A new understanding of the mechanical mechanism of posterior vaginal prolapse based on magnetic resonance imaging.

Abstract

According to the theory of force translation, the mechanical mechanism underlying posterior vaginal prolapse (PVP) can be speculated upon by measuring the displacement of the pelvic floor supporting structures with magnetic resonance imaging (MRI). Displacement of the posterior vaginal vault (Vp), the square root of the area under the curve between the sacrococcygeal inferior pubic point line (SCIPP) and the middle third of the posterior vaginal wall (PVW) (Sc'), the midperineal body (mid-PB), the H line, the M line, the estimated levator ani subtended volume (eLASV) and the levator hiatus width (LHW) were measured while participants performed during the Valsalva maneuver on MR images.
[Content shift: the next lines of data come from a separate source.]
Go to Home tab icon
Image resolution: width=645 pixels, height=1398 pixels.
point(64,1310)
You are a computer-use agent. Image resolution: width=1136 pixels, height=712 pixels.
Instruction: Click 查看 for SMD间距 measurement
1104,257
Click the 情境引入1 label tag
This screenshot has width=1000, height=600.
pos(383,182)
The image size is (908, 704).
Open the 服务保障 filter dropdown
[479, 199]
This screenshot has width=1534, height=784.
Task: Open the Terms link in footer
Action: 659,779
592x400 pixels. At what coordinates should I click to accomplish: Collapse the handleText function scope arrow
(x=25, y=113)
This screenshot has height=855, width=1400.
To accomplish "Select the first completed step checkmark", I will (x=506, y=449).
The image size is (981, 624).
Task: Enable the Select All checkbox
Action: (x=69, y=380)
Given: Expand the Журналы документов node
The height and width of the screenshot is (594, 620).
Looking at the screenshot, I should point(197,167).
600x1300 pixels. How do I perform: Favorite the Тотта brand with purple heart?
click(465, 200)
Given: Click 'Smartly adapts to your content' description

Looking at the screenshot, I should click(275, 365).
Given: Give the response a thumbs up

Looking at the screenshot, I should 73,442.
These measurements were evaluated at different stages of PVP (n = 10, 12, 9, and 17 for stages 0, I, II, and ≥ III, respectively) with one-way analysis of variance (ANOVA), and the displacement difference ratio was used to describe the distribution process of force transfer. In Phase 1, the displacement difference ratios of Vp and Sc' far exceeded those of mid-PB and eLASV; in Phase 2, the displacement difference ratio of eLASV increased significantly to more than ten times that of in Phase 1, whereas the displacement difference ratio of the mid-PB was unchanged; in Phase 3, the mid-PB displacement difference ratio increased by nearly 33 times that in Phase 2. Specific interactions between the pelvic floor muscles and connective tissues may occur during the course of PVW prolapse.